GIVEN PASSAGE:

================================

The last surviving IRA veteran of the Irish War of Independence and Civil War has died at the age of 105.

Dan Keating died peacefully near his home in County Kerry. Diarmaid Fleming looks back on his life.

Meeting the dapper Dan Keating, it could be difficult to reconcile the immaculately dressed man with his revolutionary past.

Looking probably more like a fit 75-year-old rather than a man of 105 years of age, unless you knew his background, it could be hard to imagine the gentlemanly Dan as the last link to the revolutionary violence which gave birth to the modern Irish nation.

But once the pleasantries of tea and brief discourse over the weather or Kerry's latest football victory were over, when visiting him at his home in Castlemaine near where he was born, the subject of politics was never far away.

Eighty six years after the Irish War of Independence, while the mainstream republican movement had embraced compromise through power-sharing with unionists in Stormont, Dan Keating's views had changed little from the days he fought British forces in the hills and towns of Kerry.

In a BBC interview in March, he said that a united Ireland remained his political goal: "You'll have no peace in Ireland until the people of the 32 counties of Ireland elect a government without interference from England."

Dan Keating was born in 1902 on a small farm near in Castlemaine in County Kerry, the eldest of seven.

================================

RECORDS SUPPLIED:

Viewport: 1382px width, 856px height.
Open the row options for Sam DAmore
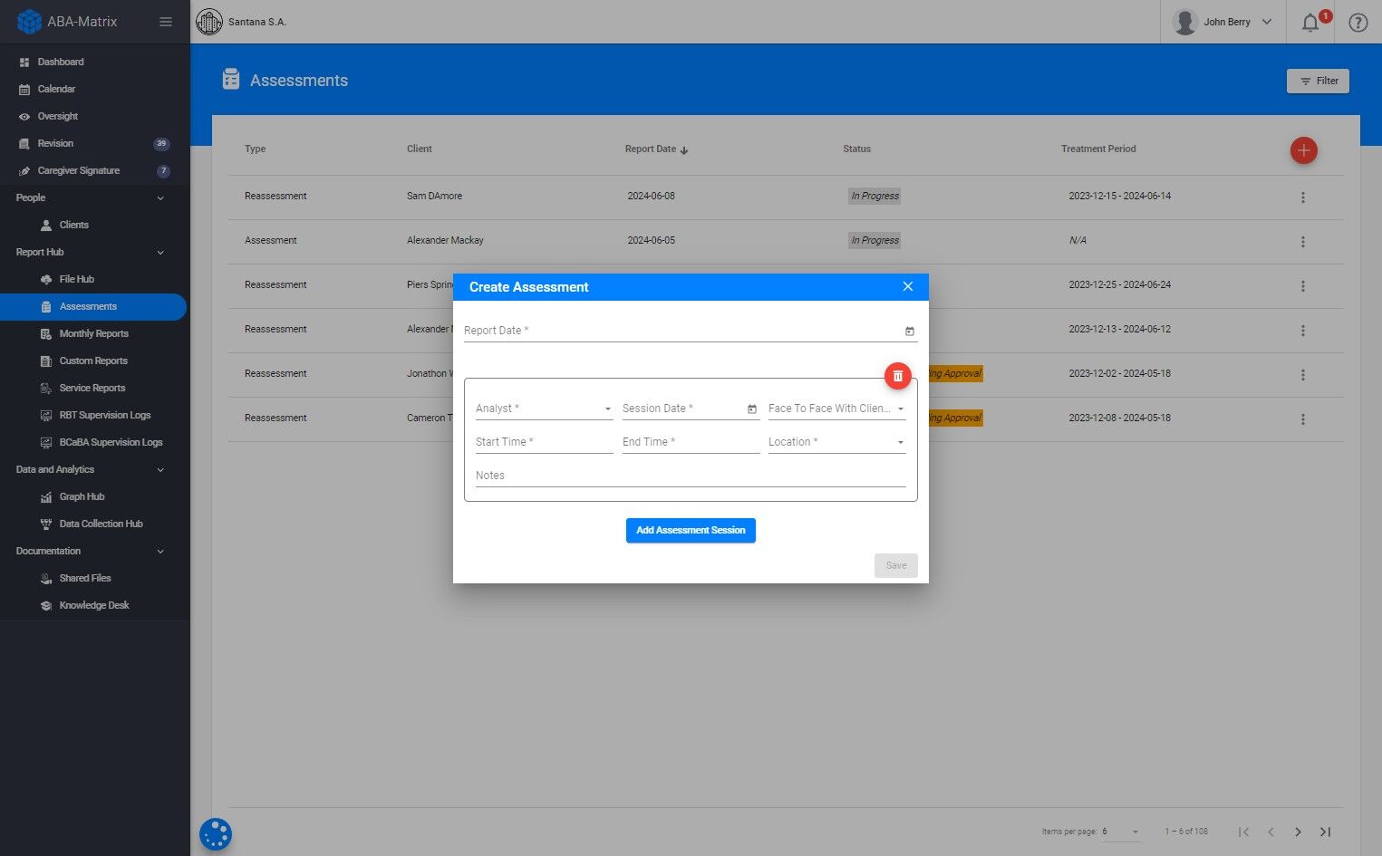point(1302,197)
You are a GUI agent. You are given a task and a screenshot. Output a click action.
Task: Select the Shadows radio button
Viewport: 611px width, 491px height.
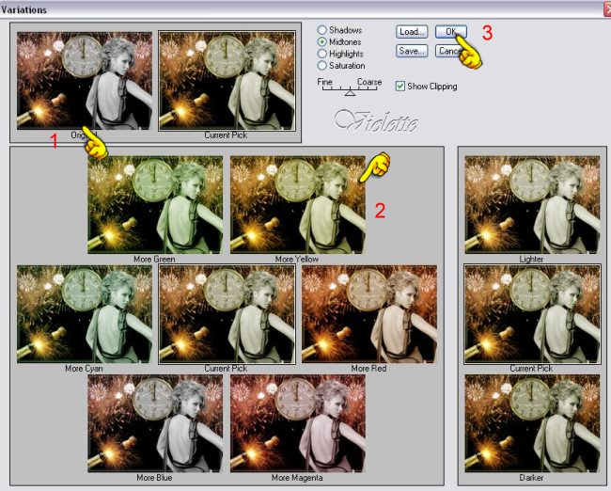(322, 30)
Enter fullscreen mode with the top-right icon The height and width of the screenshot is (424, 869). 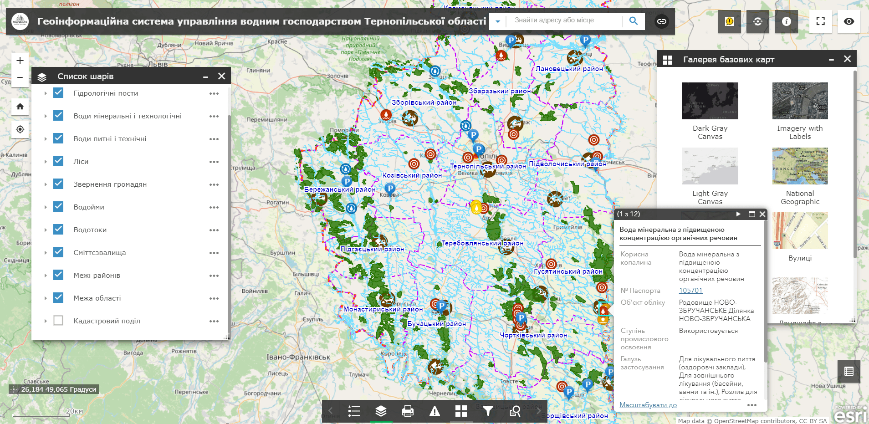point(821,21)
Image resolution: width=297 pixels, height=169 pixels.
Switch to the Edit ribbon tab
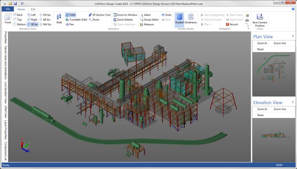[x=33, y=9]
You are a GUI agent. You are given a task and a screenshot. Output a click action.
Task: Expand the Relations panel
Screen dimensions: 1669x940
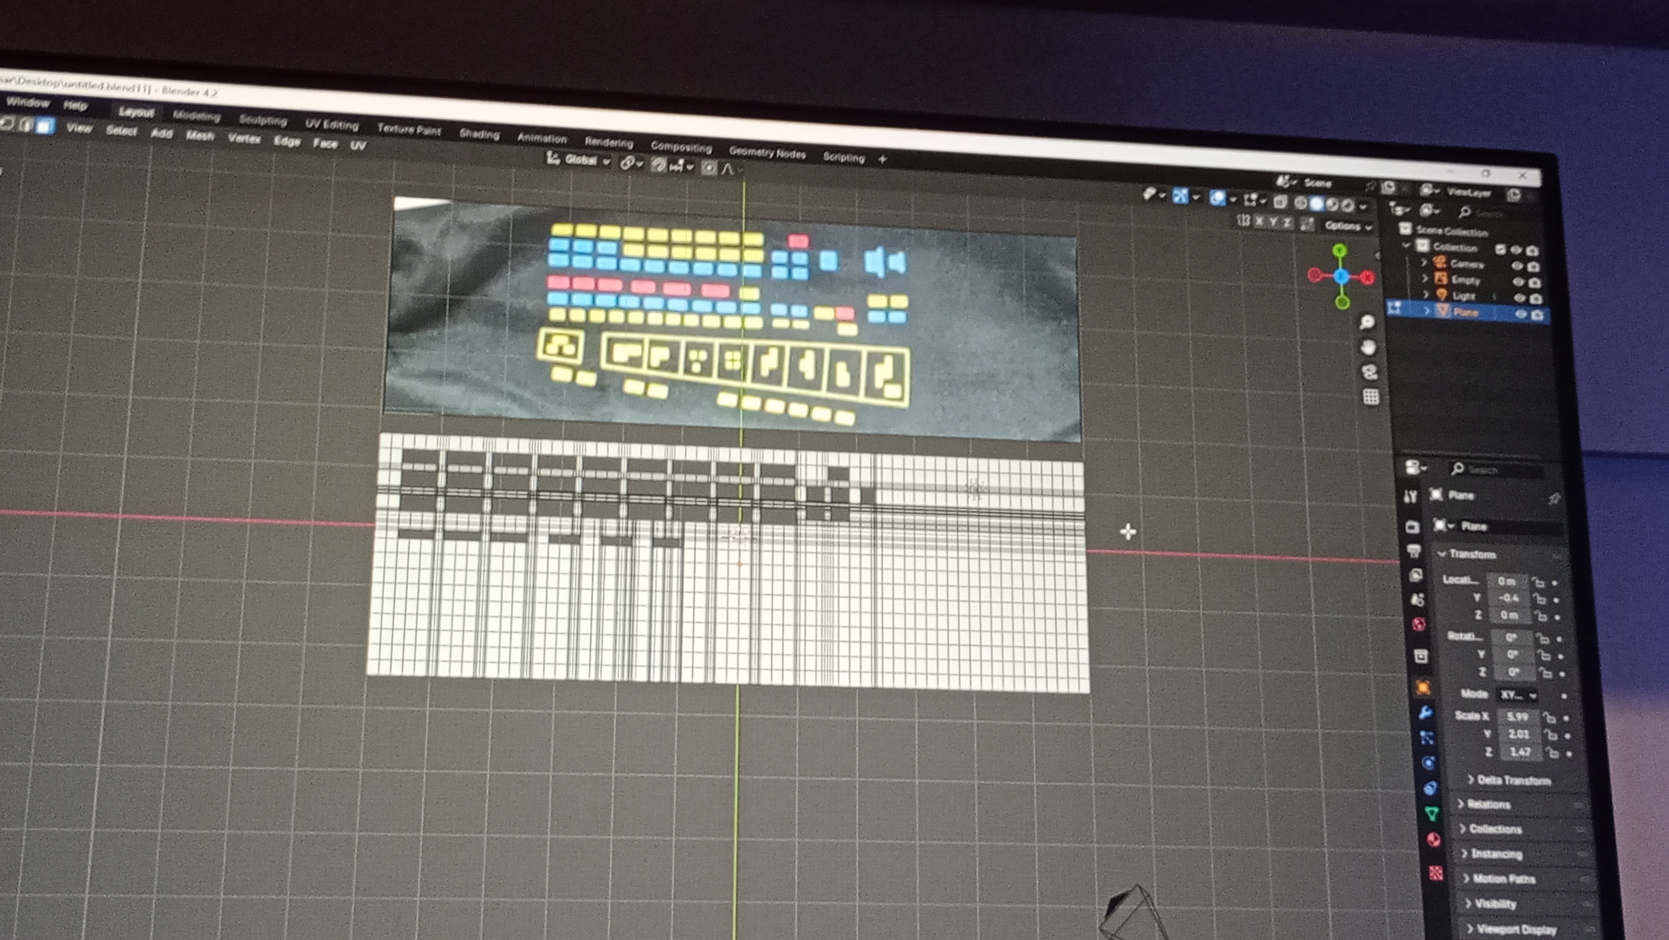tap(1488, 805)
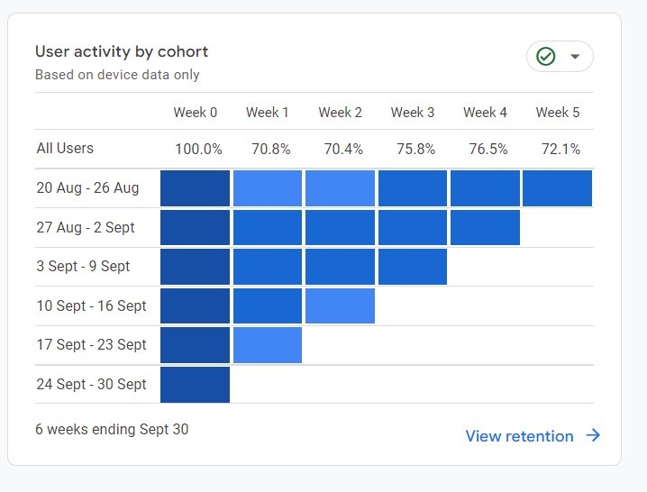Click the arrow icon next to View retention
Image resolution: width=647 pixels, height=492 pixels.
pos(593,435)
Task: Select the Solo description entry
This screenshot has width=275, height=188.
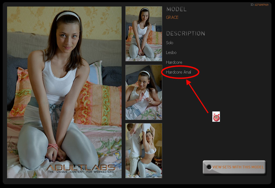Action: point(170,43)
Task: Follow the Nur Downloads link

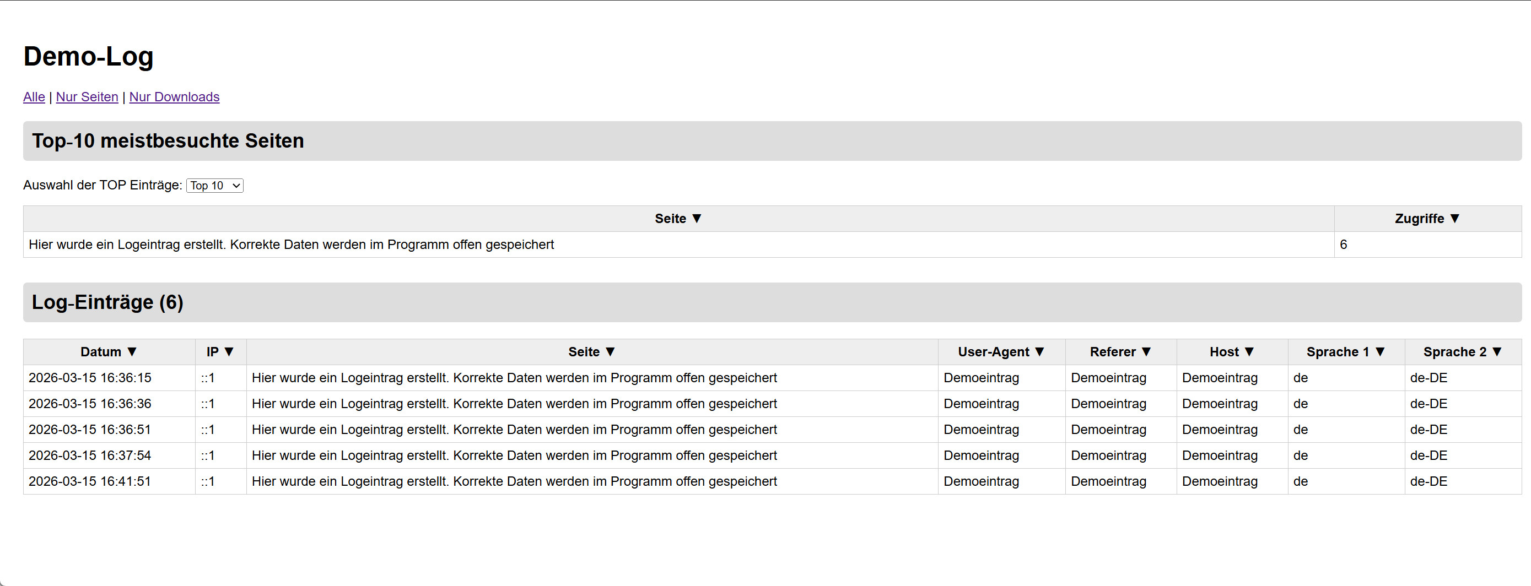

================================

WORK INSTRUCTIONS:
(a) In the passage about Dan Keating, what year was he born?
(b) Please write out the part of the passage about Dan Keating between "Looking probably more" and "never far away.", inclusive.

OUTPUTS BY TASK:
(a) 1902

(b)
Looking probably more like a fit 75-year-old rather than a man of 105 years of age, unless you knew his background, it could be hard to imagine the gentlemanly Dan as the last link to the revolutionary violence which gave birth to the modern Irish nation.

But once the pleasantries of tea and brief discourse over the weather or Kerry's latest football victory were over, when visiting him at his home in Castlemaine near where he was born, the subject of politics was never far away.